"Se alguém der prata ou vasos ao seu próximo a guardar e isso for furtado da casa daquele homem se o ladrão se achar pagará o dobro"
Textus Receptus
"Se um homem entregar a seu próximo dinheiro ou objetos para guardar, e isso for furtado da casa do homem, se o ladrão for encontrado, que ele pague em dobro."
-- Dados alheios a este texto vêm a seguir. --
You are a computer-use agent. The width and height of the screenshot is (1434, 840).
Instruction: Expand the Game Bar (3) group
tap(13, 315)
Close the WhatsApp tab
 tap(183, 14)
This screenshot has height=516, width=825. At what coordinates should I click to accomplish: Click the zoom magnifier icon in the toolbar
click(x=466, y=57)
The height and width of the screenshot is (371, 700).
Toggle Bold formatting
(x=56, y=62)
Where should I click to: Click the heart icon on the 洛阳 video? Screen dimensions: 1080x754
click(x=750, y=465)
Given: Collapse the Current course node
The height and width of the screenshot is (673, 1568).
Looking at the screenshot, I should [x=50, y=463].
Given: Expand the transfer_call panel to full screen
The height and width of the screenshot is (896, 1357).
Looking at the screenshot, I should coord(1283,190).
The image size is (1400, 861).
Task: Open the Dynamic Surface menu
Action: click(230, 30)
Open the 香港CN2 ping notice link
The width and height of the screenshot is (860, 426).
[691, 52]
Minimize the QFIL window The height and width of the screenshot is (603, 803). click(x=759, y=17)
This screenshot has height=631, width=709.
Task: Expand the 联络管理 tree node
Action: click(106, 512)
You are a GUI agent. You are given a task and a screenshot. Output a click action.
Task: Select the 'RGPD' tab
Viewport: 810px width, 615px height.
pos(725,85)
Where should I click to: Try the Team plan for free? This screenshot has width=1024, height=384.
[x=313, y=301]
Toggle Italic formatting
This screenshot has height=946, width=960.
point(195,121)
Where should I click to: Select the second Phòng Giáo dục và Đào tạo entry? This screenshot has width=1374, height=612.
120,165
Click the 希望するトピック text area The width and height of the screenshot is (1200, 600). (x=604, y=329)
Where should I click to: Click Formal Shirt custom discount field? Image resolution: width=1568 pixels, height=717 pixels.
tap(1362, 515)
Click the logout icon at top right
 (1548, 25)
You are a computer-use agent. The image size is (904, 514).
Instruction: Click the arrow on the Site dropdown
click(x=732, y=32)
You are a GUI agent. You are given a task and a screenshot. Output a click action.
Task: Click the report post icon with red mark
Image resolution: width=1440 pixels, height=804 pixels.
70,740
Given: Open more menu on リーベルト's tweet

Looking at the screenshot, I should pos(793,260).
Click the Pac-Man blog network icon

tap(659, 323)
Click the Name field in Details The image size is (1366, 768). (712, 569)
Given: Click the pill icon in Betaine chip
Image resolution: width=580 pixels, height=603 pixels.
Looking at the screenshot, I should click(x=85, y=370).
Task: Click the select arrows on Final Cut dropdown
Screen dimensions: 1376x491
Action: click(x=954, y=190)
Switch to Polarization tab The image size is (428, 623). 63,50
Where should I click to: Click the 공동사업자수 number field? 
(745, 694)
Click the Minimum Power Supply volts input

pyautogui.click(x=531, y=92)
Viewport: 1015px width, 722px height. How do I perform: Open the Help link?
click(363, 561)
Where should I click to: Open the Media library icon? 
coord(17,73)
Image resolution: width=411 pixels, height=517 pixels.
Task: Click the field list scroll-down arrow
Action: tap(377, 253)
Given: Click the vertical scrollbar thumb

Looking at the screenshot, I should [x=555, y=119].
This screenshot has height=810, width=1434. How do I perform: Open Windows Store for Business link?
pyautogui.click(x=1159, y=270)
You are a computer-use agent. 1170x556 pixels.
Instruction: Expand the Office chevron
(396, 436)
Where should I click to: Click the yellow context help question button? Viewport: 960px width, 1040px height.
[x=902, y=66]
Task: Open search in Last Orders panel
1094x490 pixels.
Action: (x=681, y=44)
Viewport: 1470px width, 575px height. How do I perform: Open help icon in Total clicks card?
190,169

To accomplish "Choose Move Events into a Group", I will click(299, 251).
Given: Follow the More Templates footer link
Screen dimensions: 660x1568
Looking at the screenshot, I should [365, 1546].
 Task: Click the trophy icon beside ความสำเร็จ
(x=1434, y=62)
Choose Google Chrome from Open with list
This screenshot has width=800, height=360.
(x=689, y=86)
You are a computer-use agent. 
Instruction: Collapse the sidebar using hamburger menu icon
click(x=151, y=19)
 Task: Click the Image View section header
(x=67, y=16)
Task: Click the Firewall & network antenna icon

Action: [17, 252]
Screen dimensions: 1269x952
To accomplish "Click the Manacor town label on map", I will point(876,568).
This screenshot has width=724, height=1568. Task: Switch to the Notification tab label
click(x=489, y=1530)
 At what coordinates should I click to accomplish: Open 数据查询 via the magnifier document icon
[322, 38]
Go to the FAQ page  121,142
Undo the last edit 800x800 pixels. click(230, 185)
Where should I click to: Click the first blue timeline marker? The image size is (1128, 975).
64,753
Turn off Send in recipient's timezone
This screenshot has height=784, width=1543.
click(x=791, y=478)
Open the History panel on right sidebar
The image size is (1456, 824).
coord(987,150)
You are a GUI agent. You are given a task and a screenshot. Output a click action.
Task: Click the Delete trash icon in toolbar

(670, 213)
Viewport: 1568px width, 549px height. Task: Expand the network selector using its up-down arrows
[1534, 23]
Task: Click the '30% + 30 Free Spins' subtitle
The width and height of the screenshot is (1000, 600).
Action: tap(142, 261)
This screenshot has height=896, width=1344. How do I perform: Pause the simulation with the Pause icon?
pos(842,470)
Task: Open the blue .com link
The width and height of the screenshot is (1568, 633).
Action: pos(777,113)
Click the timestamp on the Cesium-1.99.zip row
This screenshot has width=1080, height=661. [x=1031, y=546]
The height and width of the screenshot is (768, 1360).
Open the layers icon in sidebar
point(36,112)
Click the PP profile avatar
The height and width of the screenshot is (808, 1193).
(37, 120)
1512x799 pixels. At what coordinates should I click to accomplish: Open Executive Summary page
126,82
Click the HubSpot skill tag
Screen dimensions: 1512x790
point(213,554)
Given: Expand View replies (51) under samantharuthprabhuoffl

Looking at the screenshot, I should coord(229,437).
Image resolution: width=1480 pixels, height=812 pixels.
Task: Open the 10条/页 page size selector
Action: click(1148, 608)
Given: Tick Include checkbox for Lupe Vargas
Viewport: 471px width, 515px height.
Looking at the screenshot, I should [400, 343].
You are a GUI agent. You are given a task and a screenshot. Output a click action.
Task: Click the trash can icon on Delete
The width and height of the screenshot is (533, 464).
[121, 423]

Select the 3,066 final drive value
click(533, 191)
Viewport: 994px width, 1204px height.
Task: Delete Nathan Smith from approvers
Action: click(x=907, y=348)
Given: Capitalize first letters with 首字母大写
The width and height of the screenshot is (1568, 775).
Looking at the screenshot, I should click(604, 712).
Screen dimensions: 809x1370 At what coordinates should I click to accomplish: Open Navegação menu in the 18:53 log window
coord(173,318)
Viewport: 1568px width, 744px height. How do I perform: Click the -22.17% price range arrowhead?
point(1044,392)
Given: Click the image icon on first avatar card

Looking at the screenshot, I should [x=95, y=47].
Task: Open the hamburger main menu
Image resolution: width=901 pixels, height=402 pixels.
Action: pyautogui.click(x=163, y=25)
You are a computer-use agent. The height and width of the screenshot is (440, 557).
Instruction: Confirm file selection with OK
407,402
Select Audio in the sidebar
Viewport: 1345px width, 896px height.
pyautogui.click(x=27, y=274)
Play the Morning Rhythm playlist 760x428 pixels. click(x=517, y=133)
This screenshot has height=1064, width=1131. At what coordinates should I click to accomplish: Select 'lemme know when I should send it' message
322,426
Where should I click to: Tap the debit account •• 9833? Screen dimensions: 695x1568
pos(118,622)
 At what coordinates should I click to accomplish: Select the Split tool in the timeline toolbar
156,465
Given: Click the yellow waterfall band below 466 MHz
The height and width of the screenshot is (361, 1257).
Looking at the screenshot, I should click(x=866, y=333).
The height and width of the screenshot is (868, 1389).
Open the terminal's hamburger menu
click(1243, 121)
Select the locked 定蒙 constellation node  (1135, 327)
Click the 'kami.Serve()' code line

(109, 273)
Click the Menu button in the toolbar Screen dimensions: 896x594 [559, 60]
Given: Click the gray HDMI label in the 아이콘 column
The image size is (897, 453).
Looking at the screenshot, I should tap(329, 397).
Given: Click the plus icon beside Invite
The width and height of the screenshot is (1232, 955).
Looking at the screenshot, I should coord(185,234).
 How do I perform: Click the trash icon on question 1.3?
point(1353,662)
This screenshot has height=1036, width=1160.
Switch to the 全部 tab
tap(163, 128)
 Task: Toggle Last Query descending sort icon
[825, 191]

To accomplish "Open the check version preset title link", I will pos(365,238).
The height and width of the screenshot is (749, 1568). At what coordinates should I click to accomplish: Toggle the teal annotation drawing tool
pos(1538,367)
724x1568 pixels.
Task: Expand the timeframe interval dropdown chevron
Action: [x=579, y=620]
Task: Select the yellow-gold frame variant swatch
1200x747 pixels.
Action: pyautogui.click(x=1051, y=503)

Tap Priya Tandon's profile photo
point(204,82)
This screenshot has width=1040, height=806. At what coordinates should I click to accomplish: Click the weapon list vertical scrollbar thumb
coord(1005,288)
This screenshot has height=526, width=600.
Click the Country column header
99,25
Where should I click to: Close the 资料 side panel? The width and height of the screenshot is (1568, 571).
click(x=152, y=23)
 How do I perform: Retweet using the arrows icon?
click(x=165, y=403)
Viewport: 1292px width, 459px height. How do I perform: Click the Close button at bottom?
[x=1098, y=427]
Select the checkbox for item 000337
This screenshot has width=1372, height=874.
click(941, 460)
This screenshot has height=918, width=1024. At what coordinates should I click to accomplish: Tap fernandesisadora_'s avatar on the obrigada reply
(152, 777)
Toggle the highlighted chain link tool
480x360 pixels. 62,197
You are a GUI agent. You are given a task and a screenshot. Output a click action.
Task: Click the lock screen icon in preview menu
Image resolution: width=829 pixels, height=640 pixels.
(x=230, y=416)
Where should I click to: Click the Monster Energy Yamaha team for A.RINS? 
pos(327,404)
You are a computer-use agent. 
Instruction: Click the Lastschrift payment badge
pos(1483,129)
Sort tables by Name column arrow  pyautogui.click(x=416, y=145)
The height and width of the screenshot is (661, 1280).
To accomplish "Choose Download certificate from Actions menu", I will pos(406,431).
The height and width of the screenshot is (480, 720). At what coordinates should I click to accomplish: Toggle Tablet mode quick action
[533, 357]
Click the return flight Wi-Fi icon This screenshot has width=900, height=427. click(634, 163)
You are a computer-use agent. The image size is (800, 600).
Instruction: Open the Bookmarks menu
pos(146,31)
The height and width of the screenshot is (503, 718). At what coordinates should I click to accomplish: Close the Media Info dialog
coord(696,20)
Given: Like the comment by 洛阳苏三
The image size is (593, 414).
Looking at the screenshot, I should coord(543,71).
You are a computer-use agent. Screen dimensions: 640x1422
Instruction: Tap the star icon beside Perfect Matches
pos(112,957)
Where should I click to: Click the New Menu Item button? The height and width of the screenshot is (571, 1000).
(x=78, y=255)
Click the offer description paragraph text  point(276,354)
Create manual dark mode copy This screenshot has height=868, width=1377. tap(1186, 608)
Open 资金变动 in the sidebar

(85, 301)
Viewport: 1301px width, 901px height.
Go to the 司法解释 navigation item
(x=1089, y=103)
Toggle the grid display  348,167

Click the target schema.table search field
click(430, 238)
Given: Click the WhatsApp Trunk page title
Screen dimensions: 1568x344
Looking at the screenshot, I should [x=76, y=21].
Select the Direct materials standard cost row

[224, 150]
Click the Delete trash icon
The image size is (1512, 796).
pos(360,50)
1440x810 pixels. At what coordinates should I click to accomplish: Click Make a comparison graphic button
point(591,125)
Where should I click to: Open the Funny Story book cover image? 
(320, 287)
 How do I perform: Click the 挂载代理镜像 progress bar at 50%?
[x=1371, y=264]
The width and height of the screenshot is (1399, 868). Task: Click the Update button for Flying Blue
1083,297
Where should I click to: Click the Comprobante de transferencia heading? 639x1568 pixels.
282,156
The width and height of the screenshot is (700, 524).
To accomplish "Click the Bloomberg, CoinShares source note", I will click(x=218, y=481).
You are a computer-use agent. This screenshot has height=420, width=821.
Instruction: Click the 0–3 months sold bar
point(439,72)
Este versículo estabelece que, se bens confiados a alguém para guarda forem furtados e o ladrão for encontrado, ele deverá pagar o dobro do valor furtado.
Explicação Histórica
A expressão 'prata, ou vasos' refere-se a bens móveis de valor. 'A guardar' implica um contrato de depósito ou fiança, onde o guardião assume a responsabilidade de zelar pelos bens alheios. 'Furtado da casa daquele homem' indica que a falha não foi do guardião, mas sim de um terceiro. 'Se o ladrão se achar' denota a condição de que a penalidade recai sobre o responsável direto pelo crime. 'Pagará o dobro' é uma medida de restituição e punição que visa dissuadir o furto, superando a mera compensação e impondo uma penalidade severa ao transgressor, alinhada com outras leis de restituição ampliada (cf. Êxodo 22:1, 4).
Interpretação Doutrinária
Este mandamento, embora parte de uma legislação civil antiga, reflete princípios divinos de justiça, responsabilidade e santidade da propriedade. A exigência de pagar o dobro ilustra a seriedade do pecado do furto aos olhos de Deus e a necessidade de restituição e penalidade para o infrator. Para a teologia pentecostal clássica, enfatiza que a vida cristã deve ser pautada pela honestidade e integridade em todas as relações, reconhecendo que a injustiça e o roubo são condutas pecaminosas que exigem arrependimento e, sempre que possível, reparação, consolidando a doutrina da santificação prática e da justiça social dentro da comunidade da fé.
Aplicação Prática
Aos crentes de hoje, este versículo lembra a importância de sermos fiéis e íntegros em todas as nossas obrigações, especialmente ao lidar com bens alheios. Exorta à conduta honesta, ao respeito pela propriedade do próximo e à compreensão de que o pecado de furto tem sérias consequências, tanto espirituais quanto morais. A busca pela santificação pessoal implica viver em retidão e justiça, honrando a Deus em nossas interações sociais e comerciais.
Precauções de Leitura
É importante não aplicar esta lei judicial do Antigo Testamento de forma literalista para exigir 'o dobro' em todos os casos de furto na legislação moderna. Em vez disso, o leitor deve focar nos princípios subjacentes de justiça divina, responsabilidade individual pelo pecado e a seriedade da restituição. Não se deve desconsiderar o contexto maior das leis mosaicas, nem isolar este versículo da totalidade da Palavra de Deus para criar novas exigências legais fora do seu propósito original.